第58話 魔将(3)
悍しい姿だった。
悪魔だから当然だとか、そういうのではなく。
身の奥から、寒気がするようなもの。
声もどこか機械気質で、恐ろしさを増幅させる。
身の毛もよだつ、という言葉がピッタリ合うような感覚だ。
そこに、先程までの人間らしさはほとんどない。強いて言うならば二足歩行で立っていることくらいだろうか。
しかし、腕が4本あることで、それもまた異様さへと変化している。
「面倒だ……」
「行クゾ!!!」
グルシーラが地面を蹴って跳び上がった。
宙に浮遊するタクト目掛けて一直線に、だ。
彼が跳んだ地面は、クレーターのような穴ができている。
それだけで、どれほどの勢いで跳んだのかが、容易に想像できてしまうほどだった。
「ハッ!!!」
まるで瞬間移動でもしたかのような速度で、グルシーラはタクトへと到達する。
そのまま彼は拳を振り下ろした。
だが、それはどうやら不発だったようだ。
拳は宙を切ったらしい。
「小賢シイッ!!」
グルシーラは飛行能力を有していないのか、それともただ使っていないだけなのか、タクトに命中しなかったことを理解すると、そのまま地面へと降り立った。
離陸する時とは反対に、ふわりとした挙動だ。
そして、タクトの移動先──更に高いところを眺める。
「チョコマカト逃ゲ回リヤガッテ!! メンドウダッ!!!」
「それは僕のセリフだけどね」
「オ前ノ能力ハ分カッテイルゾ!! 今モ魔法ヲ溜メテイルノダロウ! ダガ、ソレハ無駄ダト知ルガ良イ!! 今ノオレニハ魔法ハ効カヌッ!!!」
「ふーん。それが君の固有スキルの能力なんだ。ていうか君さ、魔将なりかけでしょ? 君なんかの力じゃ、悪魔王の足元にも及ばないと思うけど?」
「黙レッ!!! スグニ殺シテヤラアアァァァァァッッッ!!!」
再び、グルシーラは地面を蹴った。
それだけで、ビュンッと、風圧が押し寄せる。
「死ネェエェェェッッッ!!!」
一瞬でタクトとの距離を詰めるグルシーラ。
また避けられるとは思わなかったのか、それとも魔力を消費させるのなら良いという考えか。
だが、今回はタクトが避けることはなかった。
タクトはグルシーラの大振りな拳を軽く避ける。
拳が宙を切ってバランスを崩すグルシーラだが、そんな無理な姿勢からでも、無理やり体勢を戻そうとしていた。

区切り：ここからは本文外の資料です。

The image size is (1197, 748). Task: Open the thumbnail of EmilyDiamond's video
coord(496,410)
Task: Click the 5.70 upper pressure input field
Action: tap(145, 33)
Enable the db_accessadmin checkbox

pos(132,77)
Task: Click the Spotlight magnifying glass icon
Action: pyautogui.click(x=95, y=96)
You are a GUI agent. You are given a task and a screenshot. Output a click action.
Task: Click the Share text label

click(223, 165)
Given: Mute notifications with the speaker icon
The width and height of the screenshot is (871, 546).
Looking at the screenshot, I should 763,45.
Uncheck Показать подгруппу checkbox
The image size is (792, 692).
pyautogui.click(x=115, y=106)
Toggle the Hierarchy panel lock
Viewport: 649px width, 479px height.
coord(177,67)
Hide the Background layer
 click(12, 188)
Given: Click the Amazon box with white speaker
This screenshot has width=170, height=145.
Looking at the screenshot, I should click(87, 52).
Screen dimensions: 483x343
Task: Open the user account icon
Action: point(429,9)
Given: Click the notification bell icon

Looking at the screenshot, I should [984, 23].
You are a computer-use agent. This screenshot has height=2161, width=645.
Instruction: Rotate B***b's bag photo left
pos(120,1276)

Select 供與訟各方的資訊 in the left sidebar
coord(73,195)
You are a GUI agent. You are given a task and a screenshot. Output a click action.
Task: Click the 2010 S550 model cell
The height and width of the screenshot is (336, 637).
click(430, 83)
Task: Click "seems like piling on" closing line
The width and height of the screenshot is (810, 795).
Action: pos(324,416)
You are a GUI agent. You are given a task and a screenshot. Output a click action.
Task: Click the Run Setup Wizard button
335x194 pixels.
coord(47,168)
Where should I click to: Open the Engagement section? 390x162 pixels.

───今の、避けたのか……? 当たってるように見えたが……。
俺の目に映った情報はともかく。
タクトは何らかの手段で、グルシーラの体勢を崩すことには成功していた。
強化されたグルシーラの身体能力は非常に高い。
10メートル以上も上にいるタクトの元へ、一瞬で跳躍できるほどだ。
たとえ宙で体勢を崩しても、すぐに戻すことができる。
ただ、タクトがその隙を見逃すかどうかは別問題だ。
タクトは体勢を戻そうとするグルシーラに触れた。
軽く肩を叩くように、トン、と触れた。
ドゴォォォンッッ
その瞬間、グルシーラは地へと叩きつけられる。
原理は分からないが、タクトによって、叩き落されたのだ。
「ハ────?」
何が起きたのか、理解できなかったのは俺だけではないようだった。
グルシーラも今起きたこと──自分が地に伏せている理由が分からないようで、困惑の色を隠しきれていない。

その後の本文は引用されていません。